Asian Salmon with Potatoes and Broccoli Sheet-Pan Dinner

Ingredients

Potatoes
2 tablespoons toasted sesame oil
1 teaspoon chili garlic sauce
1 teaspoon soy sauce
1/4 teaspoon salt
1 lb small new potatoes, quartered

Broccoli and Salmon

2 tablespoons packed brown sugar
2 tablespoons soy sauce
2 tablespoons butter, melted
1 tablespoon natural rice vinegar
1/4 teaspoon salt
4 (4 oz) salmon filets, skin on
1/2 lb fresh broccoli florets (about 4 cups)
2 green onions, sliced on the bias

Directions
1 Heat oven to 425°F. Spray large, rimmed sheet pan with cooking spray.

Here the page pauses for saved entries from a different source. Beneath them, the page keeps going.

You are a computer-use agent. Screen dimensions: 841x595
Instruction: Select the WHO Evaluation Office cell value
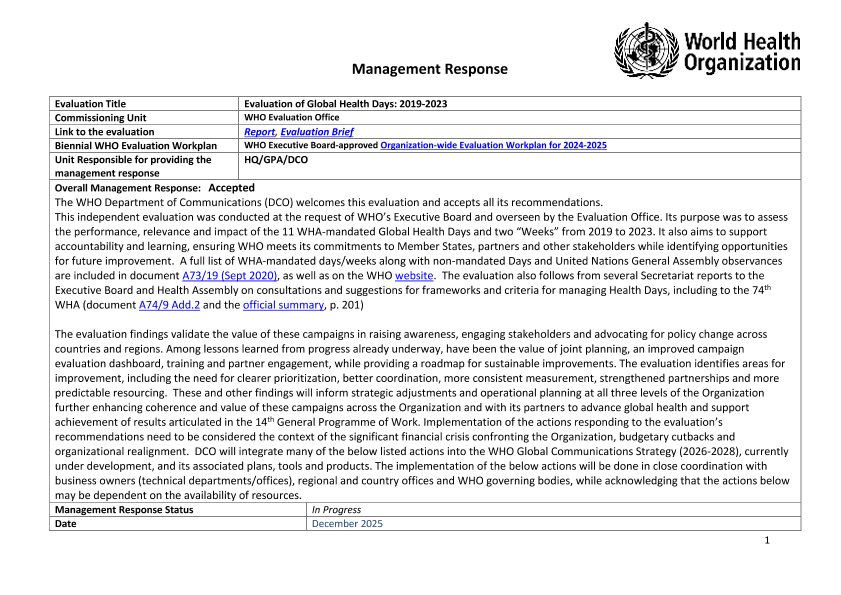[291, 117]
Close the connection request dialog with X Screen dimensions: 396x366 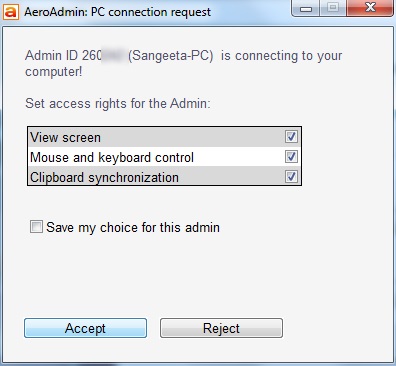(370, 8)
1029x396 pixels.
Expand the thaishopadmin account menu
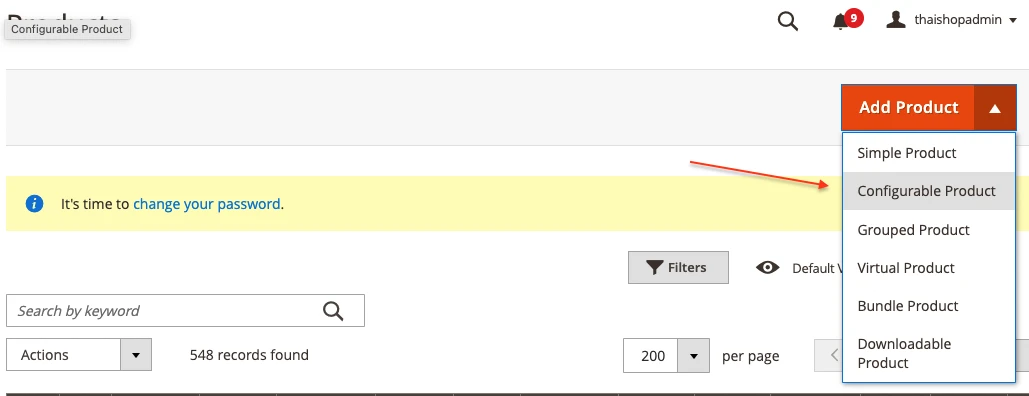[952, 20]
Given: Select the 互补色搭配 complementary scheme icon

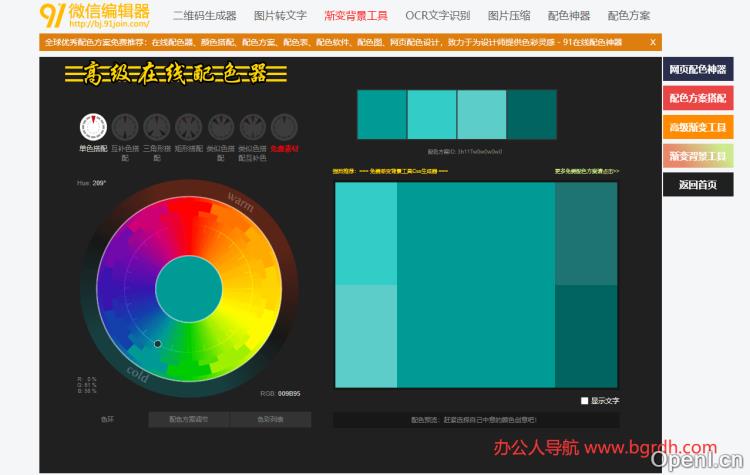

2 In large bowl, mix sesame oil, chili garlic sauce, 1 teaspoon soy sauce and 1/4 teaspoon salt. Add potatoes, and toss to coat. Place potatoes skin side down in single layer on pan. Roast potatoes 20 minutes. Remove from oven. Turn potatoes skin side up, and make room for broccoli and salmon.

3 In same large bowl, mix brown sugar, 2 tablespoons soy sauce, the butter, vinegar and 1/4 teaspoon salt. Transfer 2 tablespoons of the mixture to medium bowl. Add salmon to mixture in medium bowl; turn to coat. Add broccoli to large bowl, and toss to coat. Add salmon, skin side down, to pan with potatoes; add broccoli. Pour any remaining mixture from both bowls over salmon and broccoli. Roast 12 to 15 minutes or until salmon is cooked through and flakes easily with a fork, and potatoes are fork-tender. Top with green onions.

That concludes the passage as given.